Such has been the pace of change in the search business, that this chapter has had to be totally rewritten for this edition. All of the largest independent search vendors have now been acquired. There are still some that have found market niches, but given the rate of adoption of open source search, their business strategy is going to have to be agile. This chapter provides an introduction to the search business, with more details on open source search and on Microsoft SharePoint in Chapters 6 and 7, respectively.
Tracking developments in the business of search is eased substantially by the work of Stephen Arnold and his team of researchers who compile the Beyond Search blog, as well as publish reports on various sectors of the market. International Data Corporation and Gartner Group also track developments in this sector, but this research is only available to corporate subscribers. Gartner Group also prepares an annual Magic Quadrant report on this sector that is usually released publicly fairly quickly after publication by one or more of the vendors who have been given a strong endorsement in the review.
Over the last decade, search vendors have come and (mostly) gone. Their technology was generally good, but until recently there was no compelling reason for organizations to invest in search technology. Moreover, large multinational companies required global support and most of the vendors had very limited marketing, sales, and technical support outside of the United States. There would perhaps have been substantial benefits in these vendors working together in some form of trade association to raise the visibility and value of search. However, each vendor considered themselves to be the world leader in technology and working together with their competitors was anathema. The end result was a lonely disappearance from the market.
Some did succeed, at least to a reasonable degree. Autonomy was the most visible and the only search software company to be publicly listed.

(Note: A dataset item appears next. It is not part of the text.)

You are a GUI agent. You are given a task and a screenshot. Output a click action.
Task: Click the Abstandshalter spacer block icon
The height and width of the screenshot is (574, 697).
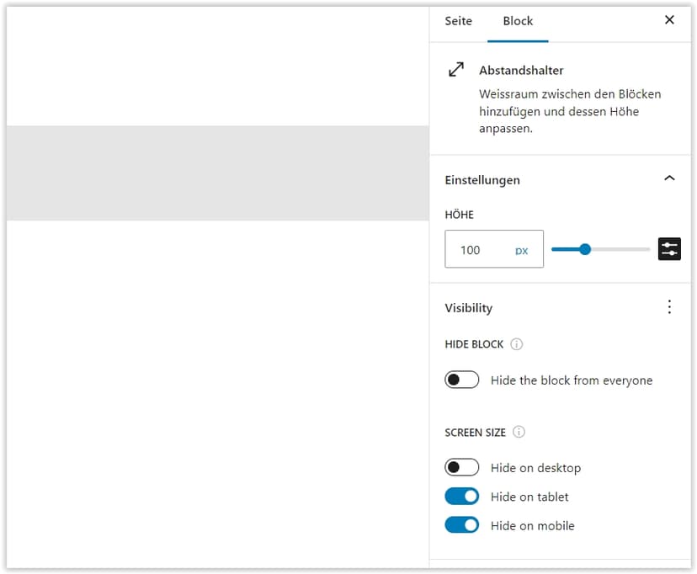tap(456, 69)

However, by the end of 2012, most of these mid-range vendors had been acquired, as the following table shows.
Company | Acquired by | Date |
---|---|---|
FAST |
Microsoft |
April 2009 |
Exalead |
Dassault Systems |
June 2010 |
Autonomy |
HP |
August 2011 |
Oracle |
Endeca |
October 2011 |
Isys |
Lexmark |
March 2012 |
Vivisimo |
IBM |
April 2012 |
Subsequent to the purchase of Autonomy, HP took the view that Autonomy was overvalued, and HP then wrote down $8.8 billion of the $10 billion purchase price. Subsequent legal actions may have impacted the degree of confidence of current and prospective customers in the long-term future of Autonomy and its IDOL search software. FAST, Exalead, Endeca, Vivisimo, and Isys have all now been fully integrated into enterprise application suites.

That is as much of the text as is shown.